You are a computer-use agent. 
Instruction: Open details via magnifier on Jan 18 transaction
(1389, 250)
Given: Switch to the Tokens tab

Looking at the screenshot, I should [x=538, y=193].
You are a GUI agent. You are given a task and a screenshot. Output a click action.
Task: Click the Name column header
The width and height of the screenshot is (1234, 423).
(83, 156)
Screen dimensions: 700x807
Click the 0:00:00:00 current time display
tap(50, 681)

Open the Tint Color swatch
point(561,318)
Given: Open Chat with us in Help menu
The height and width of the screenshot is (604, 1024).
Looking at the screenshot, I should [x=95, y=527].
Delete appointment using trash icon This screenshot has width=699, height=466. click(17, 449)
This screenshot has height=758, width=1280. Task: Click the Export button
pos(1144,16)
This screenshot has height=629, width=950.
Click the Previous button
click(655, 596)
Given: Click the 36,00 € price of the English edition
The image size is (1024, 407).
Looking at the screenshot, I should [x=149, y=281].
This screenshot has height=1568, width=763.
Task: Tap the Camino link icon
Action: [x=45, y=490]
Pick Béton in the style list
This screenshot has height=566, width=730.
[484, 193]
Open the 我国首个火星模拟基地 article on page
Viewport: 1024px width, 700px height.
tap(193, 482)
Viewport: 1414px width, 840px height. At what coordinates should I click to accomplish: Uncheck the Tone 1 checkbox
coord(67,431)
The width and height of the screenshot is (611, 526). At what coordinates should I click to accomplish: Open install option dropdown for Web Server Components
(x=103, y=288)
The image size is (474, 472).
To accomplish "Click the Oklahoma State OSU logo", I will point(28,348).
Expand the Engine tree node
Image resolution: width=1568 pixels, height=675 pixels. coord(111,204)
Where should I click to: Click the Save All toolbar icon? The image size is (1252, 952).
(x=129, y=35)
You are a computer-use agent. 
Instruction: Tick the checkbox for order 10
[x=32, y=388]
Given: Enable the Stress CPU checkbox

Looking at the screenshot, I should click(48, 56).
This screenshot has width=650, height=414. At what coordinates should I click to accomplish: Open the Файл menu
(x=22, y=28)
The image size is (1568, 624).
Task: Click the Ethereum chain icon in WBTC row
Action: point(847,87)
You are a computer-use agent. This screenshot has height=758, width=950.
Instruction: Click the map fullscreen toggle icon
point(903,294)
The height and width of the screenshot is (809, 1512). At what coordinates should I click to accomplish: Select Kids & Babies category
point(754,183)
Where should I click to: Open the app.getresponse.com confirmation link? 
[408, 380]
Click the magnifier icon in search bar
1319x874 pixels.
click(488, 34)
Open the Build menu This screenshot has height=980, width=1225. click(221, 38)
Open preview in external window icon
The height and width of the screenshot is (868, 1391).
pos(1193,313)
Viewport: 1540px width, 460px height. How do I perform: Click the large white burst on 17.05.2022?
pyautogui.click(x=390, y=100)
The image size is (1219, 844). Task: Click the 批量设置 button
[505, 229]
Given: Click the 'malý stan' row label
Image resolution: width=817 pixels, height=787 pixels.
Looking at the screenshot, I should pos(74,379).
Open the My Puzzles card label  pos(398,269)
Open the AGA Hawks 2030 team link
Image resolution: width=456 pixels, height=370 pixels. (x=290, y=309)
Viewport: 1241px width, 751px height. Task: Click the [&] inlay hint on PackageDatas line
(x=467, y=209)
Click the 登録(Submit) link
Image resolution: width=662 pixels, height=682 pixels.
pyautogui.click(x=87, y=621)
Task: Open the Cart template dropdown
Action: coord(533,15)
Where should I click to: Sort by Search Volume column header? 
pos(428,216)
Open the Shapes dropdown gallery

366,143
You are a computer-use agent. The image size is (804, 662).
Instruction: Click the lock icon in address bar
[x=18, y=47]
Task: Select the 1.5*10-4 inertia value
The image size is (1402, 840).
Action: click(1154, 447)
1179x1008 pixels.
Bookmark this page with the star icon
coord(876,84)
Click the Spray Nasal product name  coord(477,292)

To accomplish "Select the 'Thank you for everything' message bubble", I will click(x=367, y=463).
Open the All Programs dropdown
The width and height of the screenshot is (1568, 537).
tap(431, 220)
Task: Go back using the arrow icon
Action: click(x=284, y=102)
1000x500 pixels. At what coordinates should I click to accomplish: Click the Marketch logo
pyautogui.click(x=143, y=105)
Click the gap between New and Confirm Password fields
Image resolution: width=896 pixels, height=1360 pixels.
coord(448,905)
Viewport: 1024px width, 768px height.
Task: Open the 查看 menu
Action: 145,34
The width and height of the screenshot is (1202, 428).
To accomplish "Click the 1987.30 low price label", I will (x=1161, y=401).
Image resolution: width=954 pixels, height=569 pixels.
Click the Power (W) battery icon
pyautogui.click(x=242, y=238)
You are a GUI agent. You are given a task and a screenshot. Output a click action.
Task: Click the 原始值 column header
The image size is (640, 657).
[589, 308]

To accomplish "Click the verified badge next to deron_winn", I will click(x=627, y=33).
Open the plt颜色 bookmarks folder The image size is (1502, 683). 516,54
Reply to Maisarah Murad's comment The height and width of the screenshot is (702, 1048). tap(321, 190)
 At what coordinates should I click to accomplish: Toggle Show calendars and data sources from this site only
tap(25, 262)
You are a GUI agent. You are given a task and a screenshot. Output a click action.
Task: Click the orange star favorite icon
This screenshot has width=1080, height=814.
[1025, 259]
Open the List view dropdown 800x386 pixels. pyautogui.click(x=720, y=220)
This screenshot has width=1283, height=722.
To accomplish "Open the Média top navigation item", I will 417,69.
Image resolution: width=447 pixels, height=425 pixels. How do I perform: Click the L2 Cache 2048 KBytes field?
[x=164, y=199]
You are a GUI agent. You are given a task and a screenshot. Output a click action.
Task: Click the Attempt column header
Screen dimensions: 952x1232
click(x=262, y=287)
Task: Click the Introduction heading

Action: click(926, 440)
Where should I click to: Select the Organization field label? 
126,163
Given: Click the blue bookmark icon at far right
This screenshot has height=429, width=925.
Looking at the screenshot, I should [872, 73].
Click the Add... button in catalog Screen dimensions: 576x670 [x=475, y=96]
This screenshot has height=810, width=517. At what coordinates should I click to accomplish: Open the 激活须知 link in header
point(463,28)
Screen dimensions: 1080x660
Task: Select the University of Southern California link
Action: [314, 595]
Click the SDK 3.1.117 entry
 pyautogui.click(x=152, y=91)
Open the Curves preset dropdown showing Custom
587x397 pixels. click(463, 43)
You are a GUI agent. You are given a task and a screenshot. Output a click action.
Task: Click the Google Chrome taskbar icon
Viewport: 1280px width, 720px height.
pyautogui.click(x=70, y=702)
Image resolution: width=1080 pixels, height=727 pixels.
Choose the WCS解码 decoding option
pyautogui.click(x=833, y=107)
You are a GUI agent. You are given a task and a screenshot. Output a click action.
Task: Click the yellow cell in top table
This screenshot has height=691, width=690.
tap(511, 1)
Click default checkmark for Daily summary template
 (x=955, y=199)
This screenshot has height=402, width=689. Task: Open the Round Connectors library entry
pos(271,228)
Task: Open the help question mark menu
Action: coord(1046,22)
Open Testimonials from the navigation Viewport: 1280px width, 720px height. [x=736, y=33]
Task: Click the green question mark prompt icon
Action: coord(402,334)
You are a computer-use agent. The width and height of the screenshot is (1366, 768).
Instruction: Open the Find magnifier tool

_Problem to solve_:
Wherever the word "computer" turns up in the records, copy out the line it is on.

_Answer area_:
You are a computer-use agent. 
You are a computer-use agent. 
You are a computer-use agent. This screenshot has height=758, width=950.
You are a computer-use agent. The image size is (804, 662).
You are a computer-use agent. The width and height of the screenshot is (1366, 768).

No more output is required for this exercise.